UNITED NATIONS, N.Y. (Oct. 22)
The United Nations should continue the type of “direct diplomatic approach” to the governments embroiled in the Israel-Arab conflicts, Secretary General Dag Hammarskjold advised the General Assembly today.
Mr. Hammarskjold made his statement as part of his introduction to his annual report to the General Assembly for the year ending June 15, 1956. The report itself was issued several weeks ago, but the introduction which contains overall comments by the Secretary General came out today.

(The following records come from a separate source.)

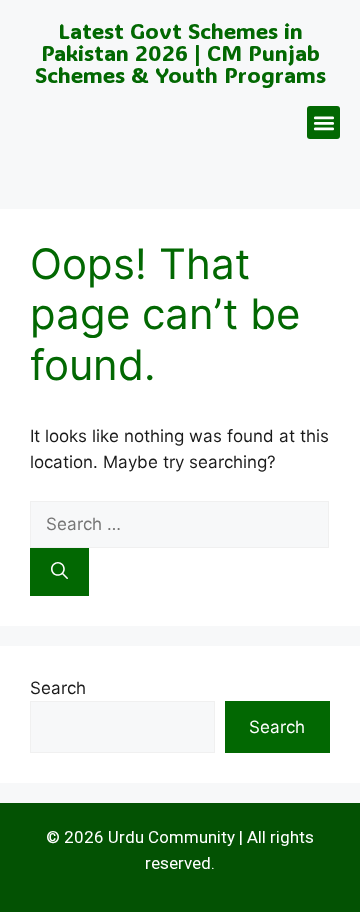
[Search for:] (179, 524)
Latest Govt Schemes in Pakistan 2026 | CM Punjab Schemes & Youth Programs (180, 52)
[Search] (59, 572)
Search (58, 688)
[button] (323, 122)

“We should, I believe,” declared the Secretary General, “seek a development which would give greater emphasis to the United Nations as an instrument for negotiation of settlements, as distinct from the mere debate of issues. The Charter does not envisage settlements imposed by force. But the obligations of states to settle their disputes by peaceful methods does not mean that principles of justice and international law may be disregarded.”
Coming to the Palestine question directly, Mr. Hammarskjold observed that that problem “has a position more independent of the general development–but it is not unrelated in certain of its aspects.” Reminding the General Assembly that he had already reported to the Security Council on his mission to the Middle East last Spring, the Secretary General expressed the belief that the mandate given him by the Council “has improved the chances of developing a policy helpful to the governments and peoples working for peace in the area, by adding to its public debate of the issues involved a direct diplomatic approach to the governments in the region.”
Thus Mr. Hammarskjold was seen here as implying that he feels himself bound to continue his “good offices” as instructed by a Council resolution adopted after his so called “peace mission” last June. Usually the introduction to the Secretary General’s annual report to the Assembly includes a sizable chapter devoted to the Middle East. This time there is only one paragraph in the report dealing directly with the Israel-Arab conflict.
In a section dealing with human rights Mr. Hammarskjold took note of the recent adoption by the United Nations of a supplementary convention dealing with the abolition of slavery and referred also to the importance of various studies being carried on by the Subcommission on Protection of Minorities and Against Discrimination.